I had to say goodbye to a co-worker who was my pillar and now I have to support the department and be the pillar in her stead. I truly want to be a pillar she would be proud of knowing she helped construct and strengthen. I look forward the opportunity as long as my company also looks forward to my being that opportunity. There’s a touch of pressure for certain but I do pretty well to shut that off when I walk out of the work door and into my personal life. I would be lying if I said there isn’t some underlying concern for me though. Certainly I am making plans in my brain as to how to move forward. Today I plan to meditate on this and see where I land.
This weekend in an effort to decompress from the trials I am facing professionally, I had decided it was time to adventure and play a little. I found myself taking my new roommate and my daughter and going on a creative run around the city of Portland. First we drove our way up to the Mystic Gallery and I bought some fabulous incense and sage for my room, so I can sit and meditate to the smells of an Indian temple. We went from there to the comic book store, Things From Another Planet, where we went shopping for some Marvel comic book love and looking at Pop’s bobble heads dolls to set on my desk and remind me there are great fun things in this life, and to always smile. From there we headed into the heart of Portland and went to Blick’s Art Supplies on 12th and Glisan. We enjoyed wondering through that massive art supply store and collecting the things my teen needs for her new art class in college. We then walked about 4 blocks to the Rogue Public House in Portland for a much needed energy replenishing, and then on down to the car to head out to Moonshadow on Belmont and 39th for a venture into the spiritual world again to see if anything there was needed.

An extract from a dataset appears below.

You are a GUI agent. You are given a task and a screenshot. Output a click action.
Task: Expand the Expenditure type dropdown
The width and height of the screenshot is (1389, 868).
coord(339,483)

When all was said and done, we stopped for food for the night and headed home. I had plans for the evening, but they hadn’t panned out, so on top of the lack of things to do, I had the let down of something not coming together and disappointment there. I was all dolled up with no where to go and darn it, I was itching for something to do. I had read earlier in the day that some football friends were having a bonfire at their place not far from us, and I reached out to see if it was okay for me to stop by. They of course said yes and I loaded up at 10 pm and headed down to say hello. Mind you, I made myself a fresh bottle of sparkling water and took with me.

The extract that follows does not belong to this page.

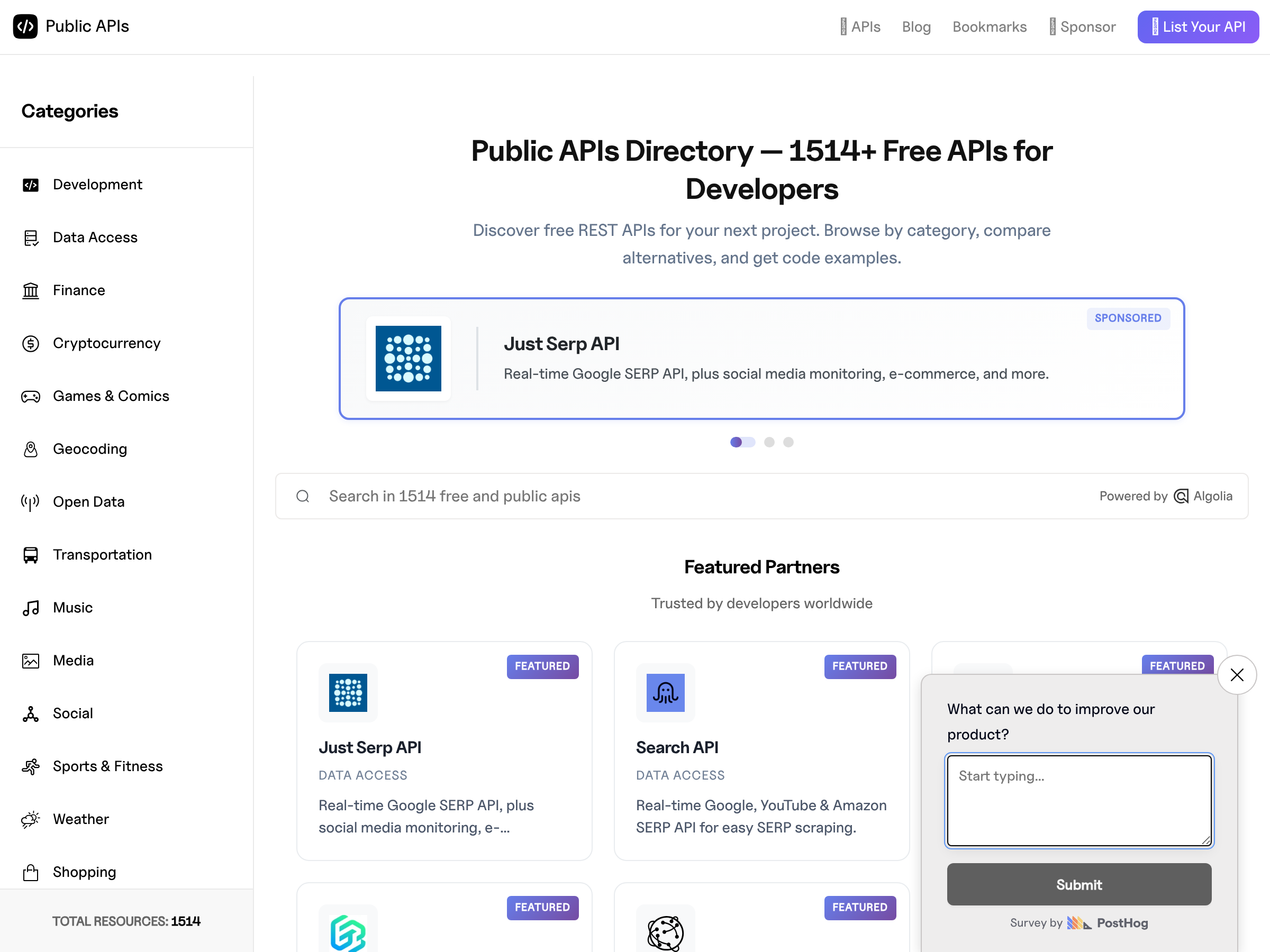Image resolution: width=1270 pixels, height=952 pixels.
Task: Select the first active carousel indicator
Action: [x=742, y=442]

When I arrived they were all quite happy from doing a pub crawl and welcomed me with open arms. I sat around the fire with them and of course was offered a drink. I politely declined showing my sparkling water and got a round of great support from them all for sticking to my guns with not drinking. I don’t have any issues with not drinking around those who do. What I do have issues with is when people treat me fragile because I’m not, or trip over how they should act around me. I made the choice to be sober, they didn’t and there is no need for them to avoid doing what they do just because I am around. In addition there is something to be said about being allowed to be strong enough to say no, and stand by what you are doing. They not only were polite (not rude as some might thing) to treat me like one of the group and offer me a drink, but also to support me fully when I respectfully declined the offer.

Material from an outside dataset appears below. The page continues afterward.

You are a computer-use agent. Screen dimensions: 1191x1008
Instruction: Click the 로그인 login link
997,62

We sat around the campfire for some time laughing and joking. Each of them reminding me why I feel like they are my brothers and my family. They are funny and not the kind of angry drunk I am used to. They joke with each other, even crossing into the offensive side and yet all know there is love so pure for each other that none of that will ever tear them apart. I enjoyed them all for about 2 hours and headed home just after midnight, very satisfied and feeling like I wasn’t such an outcast.
I think sometimes our minds set us up for this feeling of being an outsider once we chose to walk away from alcohol. It is difficult to related to others without the beer goggles on. Things are often times not as funny or relaxed given the lack of libations. These guys however made me feel normal, and that is the reason I love them so much. They know who I am without alcohol and still love me for who I am. I’m thankful for that. It’s huge for me. I have struggled to feel comfortable in my own skin with those who I care about so much.
I look forward to continuing to work to build new relationships with people who are not drinkers while maintaining “some” of my old relationships that mean so much to me.